But I joined the group in 1975 just for fun because I was already studying psychology and communications in college. I met Emilio and soon we started doing weddings, quinces—but then things got bigger. Emilio wanted to record an original album, and he asked me if I had ever written music. I told him that I wrote a lot of poetry and parodies, and could easily try to write a song. We recorded Tu Amor Conmigo, the first song I wrote. From then on, I started writing and we began recording. Little by little, our careers began growing in Latin America. It was always something very fulfilling for us. By the time our son was two years old and we were married, we had to decide whether to dedicate ourselves completely to music. Emilio and I have always been on the same musical page. We thought, we have other careers. If music doesn't work out, we always have something to live on. But if we can make a living with what we love, then let’s give it a shot. And that’s what happened.

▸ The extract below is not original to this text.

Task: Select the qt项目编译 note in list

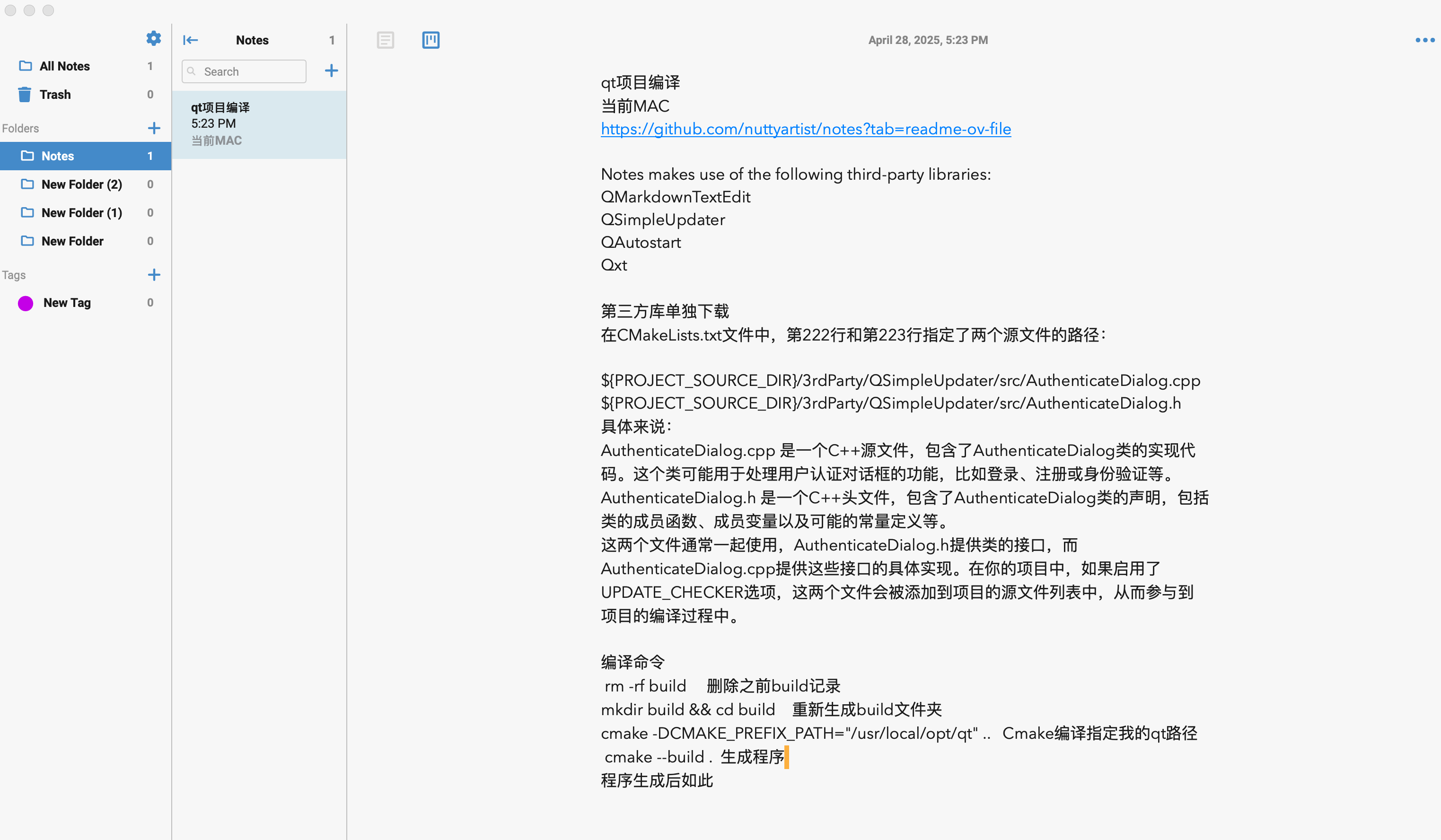Action: [x=259, y=124]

We had been able to achieve success and could now show the public where the fusion they were hearing in our music came from. Also, musical growth had come to a standstill in Cuba after the revolution, because the greatest Cuban musicians disappeared from the history books—Celia Cruz, Cachao, even Arturo Sandoval. They were literally taken out of Cuba’s history. So being able to rescue a little bit of what had been the magical Cuban sound that would have come out in the 1940s and ’50s, before politics took over, became a cultural responsibility, something to offer our children and future grandchildren. We worked on that idea for five years and prepared that album while we toured. Everyone said we were crazy, risking our career at that time with such a radical sound. And we told them, “We are doing it because we believe it is our duty. If we don’t do it now, it’s going to be too late.” Mi Tierra keeps selling worldwide. It’s an album that crossed barriers and went across cultures. If Emilio and I could leave one album on this earth, it would be that one. —As told to Ernesto Lechner
Gloria Estefan, 61, has always honored her Cuban heritage through music. Miami Sound Machine recorded seven albums in Spanish before conquering mainstream America with English-language recordings in the mid-’80s. Their first hit single in the U.S was the Latin dance song Conga. Then, in 1993, at the height of her solo fame, Estefan returned to her roots. With husband and musical collaborator Emilio, she recorded Mi Tierra, a collection of songs in Spanish, representing traditional Cuban styles.